[Dataset items]
# # # # # # #

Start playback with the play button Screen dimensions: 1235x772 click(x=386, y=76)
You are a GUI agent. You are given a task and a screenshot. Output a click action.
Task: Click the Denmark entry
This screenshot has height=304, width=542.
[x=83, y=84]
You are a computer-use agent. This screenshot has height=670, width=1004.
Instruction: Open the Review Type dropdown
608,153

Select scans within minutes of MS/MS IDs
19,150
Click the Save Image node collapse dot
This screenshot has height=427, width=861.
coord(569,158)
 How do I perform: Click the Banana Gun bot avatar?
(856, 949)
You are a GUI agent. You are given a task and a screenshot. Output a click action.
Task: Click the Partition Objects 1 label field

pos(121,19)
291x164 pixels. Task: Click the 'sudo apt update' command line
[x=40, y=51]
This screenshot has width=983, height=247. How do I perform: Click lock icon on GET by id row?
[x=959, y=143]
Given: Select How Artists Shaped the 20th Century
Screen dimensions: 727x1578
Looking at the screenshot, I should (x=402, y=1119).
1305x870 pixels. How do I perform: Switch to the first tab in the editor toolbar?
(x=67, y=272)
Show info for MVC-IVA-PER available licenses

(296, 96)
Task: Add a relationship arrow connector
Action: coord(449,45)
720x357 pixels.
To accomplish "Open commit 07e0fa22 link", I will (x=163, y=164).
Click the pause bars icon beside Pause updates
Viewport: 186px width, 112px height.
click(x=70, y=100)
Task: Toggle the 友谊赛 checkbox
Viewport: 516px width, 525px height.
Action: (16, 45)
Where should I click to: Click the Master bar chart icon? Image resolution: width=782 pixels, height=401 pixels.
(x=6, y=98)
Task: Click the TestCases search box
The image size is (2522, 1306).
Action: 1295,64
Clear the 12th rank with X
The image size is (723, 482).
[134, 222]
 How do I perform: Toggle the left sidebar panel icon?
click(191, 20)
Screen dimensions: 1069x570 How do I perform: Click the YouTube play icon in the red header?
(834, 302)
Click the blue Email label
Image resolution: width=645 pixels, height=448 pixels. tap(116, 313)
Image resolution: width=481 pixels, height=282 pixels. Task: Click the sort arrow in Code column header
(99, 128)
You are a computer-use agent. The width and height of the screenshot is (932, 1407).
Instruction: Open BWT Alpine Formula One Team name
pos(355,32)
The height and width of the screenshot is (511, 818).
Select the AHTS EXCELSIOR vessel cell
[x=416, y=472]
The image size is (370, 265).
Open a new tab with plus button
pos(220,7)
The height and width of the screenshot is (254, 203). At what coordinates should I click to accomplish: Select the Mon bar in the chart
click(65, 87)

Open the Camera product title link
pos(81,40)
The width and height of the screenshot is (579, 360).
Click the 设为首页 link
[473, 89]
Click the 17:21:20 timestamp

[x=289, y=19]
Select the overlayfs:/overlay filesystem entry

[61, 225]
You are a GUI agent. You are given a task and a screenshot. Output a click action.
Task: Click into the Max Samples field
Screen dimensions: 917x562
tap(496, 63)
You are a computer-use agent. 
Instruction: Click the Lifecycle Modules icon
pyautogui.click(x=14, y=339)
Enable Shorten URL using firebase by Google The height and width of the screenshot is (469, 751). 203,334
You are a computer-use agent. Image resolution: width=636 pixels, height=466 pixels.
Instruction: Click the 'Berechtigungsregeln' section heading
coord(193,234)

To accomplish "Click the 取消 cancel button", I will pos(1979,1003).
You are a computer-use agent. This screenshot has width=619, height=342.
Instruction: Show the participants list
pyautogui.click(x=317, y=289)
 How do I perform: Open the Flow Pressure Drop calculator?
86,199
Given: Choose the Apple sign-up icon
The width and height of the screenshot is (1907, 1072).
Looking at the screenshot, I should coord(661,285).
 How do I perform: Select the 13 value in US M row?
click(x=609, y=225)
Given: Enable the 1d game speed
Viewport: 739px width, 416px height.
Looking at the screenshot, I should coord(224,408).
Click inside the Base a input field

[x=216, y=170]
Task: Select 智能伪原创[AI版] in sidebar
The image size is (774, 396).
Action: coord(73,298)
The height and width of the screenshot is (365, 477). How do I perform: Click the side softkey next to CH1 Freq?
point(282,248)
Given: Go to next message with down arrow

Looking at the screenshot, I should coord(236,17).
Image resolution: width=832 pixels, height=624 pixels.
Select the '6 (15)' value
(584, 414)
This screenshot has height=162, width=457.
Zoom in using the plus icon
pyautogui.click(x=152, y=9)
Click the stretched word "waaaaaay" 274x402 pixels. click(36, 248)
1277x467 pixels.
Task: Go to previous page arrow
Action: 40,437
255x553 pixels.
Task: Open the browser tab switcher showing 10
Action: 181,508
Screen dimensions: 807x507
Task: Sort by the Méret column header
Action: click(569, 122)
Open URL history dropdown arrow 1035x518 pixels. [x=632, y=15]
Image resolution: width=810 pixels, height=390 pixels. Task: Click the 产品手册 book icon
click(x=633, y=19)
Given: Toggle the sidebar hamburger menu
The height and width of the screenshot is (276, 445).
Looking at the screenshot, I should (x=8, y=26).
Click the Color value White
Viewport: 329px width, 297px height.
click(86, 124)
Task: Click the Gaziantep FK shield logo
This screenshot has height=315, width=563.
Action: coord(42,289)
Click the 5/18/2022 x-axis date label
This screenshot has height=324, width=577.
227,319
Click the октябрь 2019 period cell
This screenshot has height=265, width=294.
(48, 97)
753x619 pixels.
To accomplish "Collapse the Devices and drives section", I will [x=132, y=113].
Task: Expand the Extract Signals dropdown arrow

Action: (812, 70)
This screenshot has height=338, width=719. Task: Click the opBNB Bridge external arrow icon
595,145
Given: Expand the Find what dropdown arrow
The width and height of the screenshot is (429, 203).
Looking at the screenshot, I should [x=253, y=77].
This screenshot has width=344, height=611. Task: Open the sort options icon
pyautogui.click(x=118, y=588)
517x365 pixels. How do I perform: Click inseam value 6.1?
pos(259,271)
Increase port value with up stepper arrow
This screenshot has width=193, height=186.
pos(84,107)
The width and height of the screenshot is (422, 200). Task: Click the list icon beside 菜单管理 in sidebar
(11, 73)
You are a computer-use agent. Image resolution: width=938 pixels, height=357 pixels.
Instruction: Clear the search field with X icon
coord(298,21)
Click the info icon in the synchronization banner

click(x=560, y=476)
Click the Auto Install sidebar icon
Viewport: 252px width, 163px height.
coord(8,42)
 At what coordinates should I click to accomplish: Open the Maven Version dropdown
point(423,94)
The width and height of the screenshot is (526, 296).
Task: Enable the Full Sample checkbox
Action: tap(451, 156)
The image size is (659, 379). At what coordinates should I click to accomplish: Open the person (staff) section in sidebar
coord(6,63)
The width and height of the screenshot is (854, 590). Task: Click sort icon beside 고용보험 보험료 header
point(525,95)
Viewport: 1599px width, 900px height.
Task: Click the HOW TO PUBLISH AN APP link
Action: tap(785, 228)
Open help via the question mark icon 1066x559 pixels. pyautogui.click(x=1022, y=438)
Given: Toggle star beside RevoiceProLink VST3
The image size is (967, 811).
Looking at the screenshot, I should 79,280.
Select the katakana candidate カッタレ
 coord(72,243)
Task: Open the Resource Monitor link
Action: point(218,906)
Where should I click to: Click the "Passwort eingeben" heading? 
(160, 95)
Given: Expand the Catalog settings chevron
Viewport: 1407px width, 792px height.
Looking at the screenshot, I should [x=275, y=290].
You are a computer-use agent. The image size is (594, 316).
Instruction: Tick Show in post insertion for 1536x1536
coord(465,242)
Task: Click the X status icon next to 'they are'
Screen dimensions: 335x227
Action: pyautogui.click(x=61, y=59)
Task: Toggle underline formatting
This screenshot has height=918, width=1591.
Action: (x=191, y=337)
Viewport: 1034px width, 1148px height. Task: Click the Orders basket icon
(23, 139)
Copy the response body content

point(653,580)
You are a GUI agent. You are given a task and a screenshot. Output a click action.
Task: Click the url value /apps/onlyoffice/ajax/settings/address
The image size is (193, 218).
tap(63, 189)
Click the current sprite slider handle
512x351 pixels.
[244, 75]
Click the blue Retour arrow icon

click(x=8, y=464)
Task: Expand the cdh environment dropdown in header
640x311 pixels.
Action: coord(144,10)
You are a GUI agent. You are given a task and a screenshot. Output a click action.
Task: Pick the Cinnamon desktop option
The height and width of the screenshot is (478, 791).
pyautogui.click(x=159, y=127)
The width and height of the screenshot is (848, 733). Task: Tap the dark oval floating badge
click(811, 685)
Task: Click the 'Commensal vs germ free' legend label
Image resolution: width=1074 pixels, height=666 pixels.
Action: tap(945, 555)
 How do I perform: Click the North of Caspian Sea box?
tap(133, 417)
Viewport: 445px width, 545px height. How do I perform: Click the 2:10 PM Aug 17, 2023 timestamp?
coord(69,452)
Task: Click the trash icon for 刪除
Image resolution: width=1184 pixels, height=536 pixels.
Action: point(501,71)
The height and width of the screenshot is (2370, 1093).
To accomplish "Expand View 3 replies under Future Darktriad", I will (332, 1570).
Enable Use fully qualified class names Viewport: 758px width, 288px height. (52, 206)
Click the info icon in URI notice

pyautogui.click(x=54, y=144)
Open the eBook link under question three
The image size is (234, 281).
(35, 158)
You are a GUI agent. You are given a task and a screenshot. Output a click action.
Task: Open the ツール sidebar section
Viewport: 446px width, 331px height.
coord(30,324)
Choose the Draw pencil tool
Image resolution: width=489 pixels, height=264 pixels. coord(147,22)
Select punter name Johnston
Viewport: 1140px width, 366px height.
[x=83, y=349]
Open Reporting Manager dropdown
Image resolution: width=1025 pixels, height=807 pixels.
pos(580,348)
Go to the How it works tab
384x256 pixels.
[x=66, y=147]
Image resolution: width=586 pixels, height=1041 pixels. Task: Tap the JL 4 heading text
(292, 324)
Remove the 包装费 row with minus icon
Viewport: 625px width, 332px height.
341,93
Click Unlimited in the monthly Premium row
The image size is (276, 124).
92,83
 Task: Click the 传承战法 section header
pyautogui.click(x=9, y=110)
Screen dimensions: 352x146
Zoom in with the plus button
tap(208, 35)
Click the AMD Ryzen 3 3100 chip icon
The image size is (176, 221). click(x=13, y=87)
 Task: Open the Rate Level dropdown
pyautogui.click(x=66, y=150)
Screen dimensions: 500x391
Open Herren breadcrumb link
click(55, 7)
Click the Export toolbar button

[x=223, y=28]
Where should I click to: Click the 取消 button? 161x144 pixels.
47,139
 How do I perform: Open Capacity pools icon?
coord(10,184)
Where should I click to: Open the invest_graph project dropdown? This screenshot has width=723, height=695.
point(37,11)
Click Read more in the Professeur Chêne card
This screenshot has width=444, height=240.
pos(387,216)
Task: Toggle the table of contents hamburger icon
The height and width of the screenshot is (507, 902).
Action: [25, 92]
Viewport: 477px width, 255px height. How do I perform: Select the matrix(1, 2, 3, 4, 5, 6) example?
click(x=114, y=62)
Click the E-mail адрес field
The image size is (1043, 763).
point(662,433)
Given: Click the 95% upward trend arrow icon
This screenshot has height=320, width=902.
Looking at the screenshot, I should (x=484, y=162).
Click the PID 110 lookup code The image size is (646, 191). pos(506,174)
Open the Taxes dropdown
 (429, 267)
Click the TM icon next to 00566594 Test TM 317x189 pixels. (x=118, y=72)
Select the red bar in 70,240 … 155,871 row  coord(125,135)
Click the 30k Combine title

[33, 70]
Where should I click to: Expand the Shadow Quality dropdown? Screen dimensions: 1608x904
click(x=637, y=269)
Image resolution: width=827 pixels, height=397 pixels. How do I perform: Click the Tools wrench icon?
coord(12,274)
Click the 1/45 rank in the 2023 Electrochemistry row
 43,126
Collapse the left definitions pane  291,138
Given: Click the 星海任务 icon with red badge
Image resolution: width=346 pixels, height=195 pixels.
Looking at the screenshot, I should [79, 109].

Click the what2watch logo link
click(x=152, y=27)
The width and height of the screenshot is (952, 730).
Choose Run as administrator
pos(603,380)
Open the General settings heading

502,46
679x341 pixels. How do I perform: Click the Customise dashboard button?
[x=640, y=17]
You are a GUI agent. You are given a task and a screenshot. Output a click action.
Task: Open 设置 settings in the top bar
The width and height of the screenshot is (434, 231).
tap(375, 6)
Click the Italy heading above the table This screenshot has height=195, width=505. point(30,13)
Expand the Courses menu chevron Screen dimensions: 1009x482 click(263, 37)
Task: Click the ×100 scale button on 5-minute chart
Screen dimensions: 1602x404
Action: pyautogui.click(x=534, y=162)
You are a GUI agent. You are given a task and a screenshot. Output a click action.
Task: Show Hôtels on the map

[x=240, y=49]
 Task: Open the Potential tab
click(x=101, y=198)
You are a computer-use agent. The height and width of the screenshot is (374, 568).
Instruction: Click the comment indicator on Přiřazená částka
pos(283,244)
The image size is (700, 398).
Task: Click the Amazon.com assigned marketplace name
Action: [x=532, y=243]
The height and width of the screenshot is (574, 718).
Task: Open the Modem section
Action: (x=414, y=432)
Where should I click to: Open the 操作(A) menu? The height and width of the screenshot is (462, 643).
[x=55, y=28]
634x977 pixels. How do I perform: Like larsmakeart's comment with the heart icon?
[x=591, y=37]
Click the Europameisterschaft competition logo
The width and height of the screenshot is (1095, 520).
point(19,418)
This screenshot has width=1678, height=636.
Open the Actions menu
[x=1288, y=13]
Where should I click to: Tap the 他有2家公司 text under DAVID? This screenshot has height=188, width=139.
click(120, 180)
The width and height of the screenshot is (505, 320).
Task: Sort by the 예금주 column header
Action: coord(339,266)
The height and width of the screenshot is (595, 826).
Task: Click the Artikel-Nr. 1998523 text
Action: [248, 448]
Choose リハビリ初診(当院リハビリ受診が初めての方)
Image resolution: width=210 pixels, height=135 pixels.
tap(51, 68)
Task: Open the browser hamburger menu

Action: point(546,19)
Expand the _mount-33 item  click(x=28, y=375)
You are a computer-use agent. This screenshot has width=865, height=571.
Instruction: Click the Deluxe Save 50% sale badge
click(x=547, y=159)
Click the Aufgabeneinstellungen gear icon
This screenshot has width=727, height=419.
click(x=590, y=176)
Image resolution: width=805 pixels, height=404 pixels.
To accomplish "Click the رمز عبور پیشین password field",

# # # # # # #

Request:
Arrange the records as a JSON list of strings, one string per line and with blank lines omitted. Cover only the lines starting at the one containing "753x619 pixels." and ending at the one containing "Open help via", both of those included.

Task output:
[
  "753x619 pixels.",
  "To accomplish \"Collapse the Devices and drives section\", I will [x=132, y=113].",
  "Task: Expand the Extract Signals dropdown arrow",
  "Action: (812, 70)",
  "This screenshot has height=338, width=719. Task: Click the opBNB Bridge external arrow icon",
  "595,145",
  "Given: Expand the Find what dropdown arrow",
  "The width and height of the screenshot is (429, 203).",
  "Looking at the screenshot, I should [x=253, y=77].",
  "This screenshot has width=344, height=611. Task: Open the sort options icon",
  "pyautogui.click(x=118, y=588)",
  "517x365 pixels. How do I perform: Click inseam value 6.1?",
  "pos(259,271)",
  "Increase port value with up stepper arrow",
  "This screenshot has width=193, height=186.",
  "pos(84,107)",
  "The width and height of the screenshot is (422, 200). Task: Click the list icon beside 菜单管理 in sidebar",
  "(11, 73)",
  "You are a computer-use agent. Image resolution: width=938 pixels, height=357 pixels.",
  "Instruction: Clear the search field with X icon",
  "coord(298,21)",
  "Click the info icon in the synchronization banner",
  "click(x=560, y=476)",
  "Click the Auto Install sidebar icon",
  "Viewport: 252px width, 163px height.",
  "coord(8,42)",
  " At what coordinates should I click to accomplish: Open the Maven Version dropdown",
  "point(423,94)",
  "The width and height of the screenshot is (526, 296).",
  "Task: Enable the Full Sample checkbox",
  "Action: tap(451, 156)",
  "The image size is (659, 379). At what coordinates should I click to accomplish: Open the person (staff) section in sidebar",
  "coord(6,63)",
  "The width and height of the screenshot is (854, 590). Task: Click sort icon beside 고용보험 보험료 header",
  "point(525,95)",
  "Viewport: 1599px width, 900px height.",
  "Task: Click the HOW TO PUBLISH AN APP link",
  "Action: tap(785, 228)",
  "Open help via the question mark icon 1066x559 pixels. pyautogui.click(x=1022, y=438)"
]